Hypertension (HTN) is a chief public‐health problem challenging both economically developed and developing countries as it is highly coupled with cardiovascular and kidney disease morbidity and mortality. Annually, HTN is responsible for 10.4 million deaths worldwide and is the leading risk factor for disability‐adjusted life years (DALYs) accounting for 218 million DALYs.

At year 2000, the estimated prevalence of HTN was 26.4% among people aged ≥ 20 years with almost 2/3 of such people living in developing countries. By 2010, the worldwide prevalence reached 31.1% with 7.7% increase of prevalence in developing countries and 2.6% decrease in developed countries when compared to year 2000.

HTN is the most common modifiable risk factor for cardiovascular disease which is the leading cause of death in women. The predicted global prevalence of HTN in women at 2025 is 29.5% with 13% predicted increase in worldwide prevalence of HTN in women from 2000 to 2025% versus 11% in male. In general, women showed better awareness, treatment, and control rate of HTN than men both in economically developed and developing countries.

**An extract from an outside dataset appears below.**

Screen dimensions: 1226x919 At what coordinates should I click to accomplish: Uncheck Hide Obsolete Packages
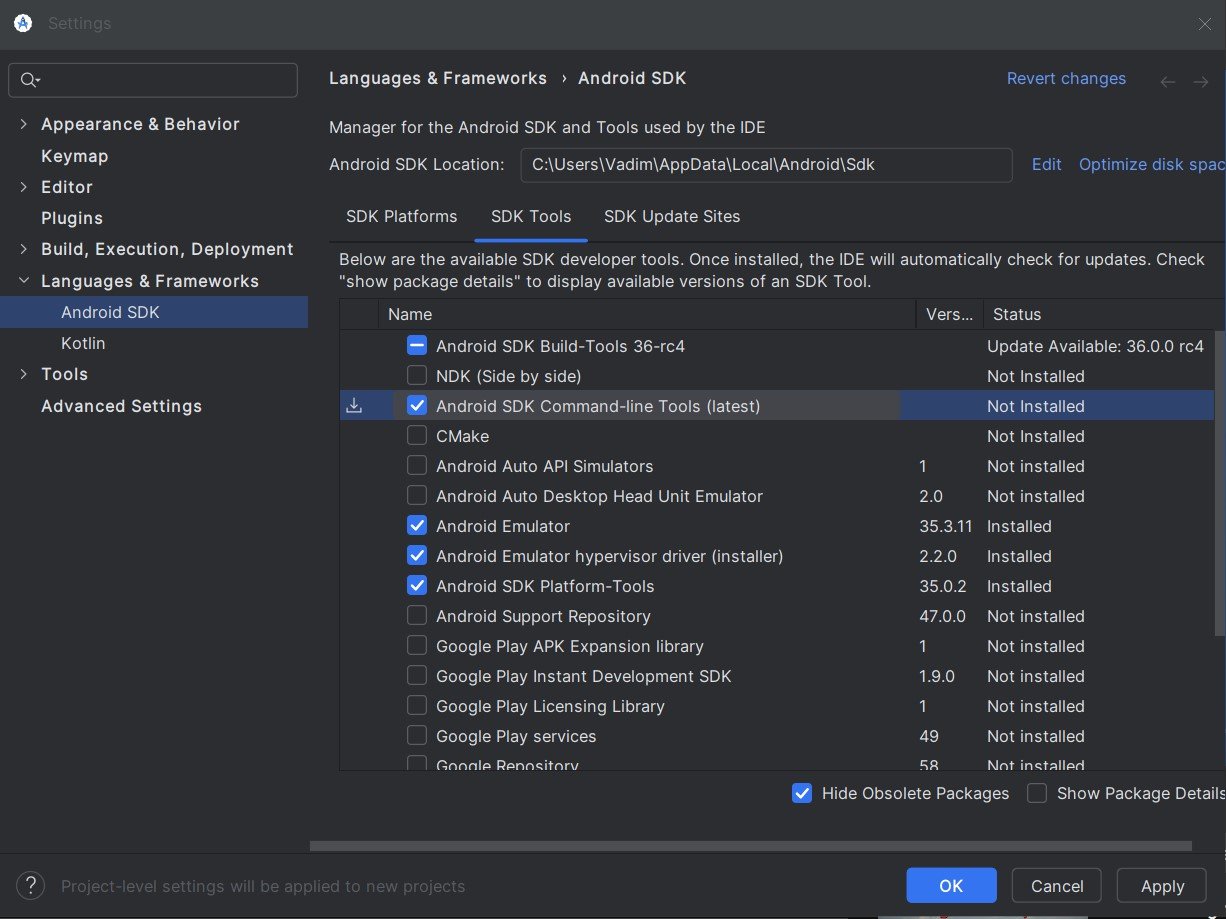[801, 793]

Data from the Egyptian National Hypertension Project (NHP) showed that prevalence of HTN was 26.3% among Egyptian adults with an awareness rate of 37.5% with 23.9% of patients receiving antihypertensive medications and control rate of only 8%.

Specialized hypertension clinics (SHCs) are outpatient clinics specialized in treating hypertensive Egyptian patients. They were launched in 2014 in 9 university hospitals across Egypt. A well‐formed and electronically coded registry website was initiated for data entry and data from 4700 hypertensive patients were collected until 2017.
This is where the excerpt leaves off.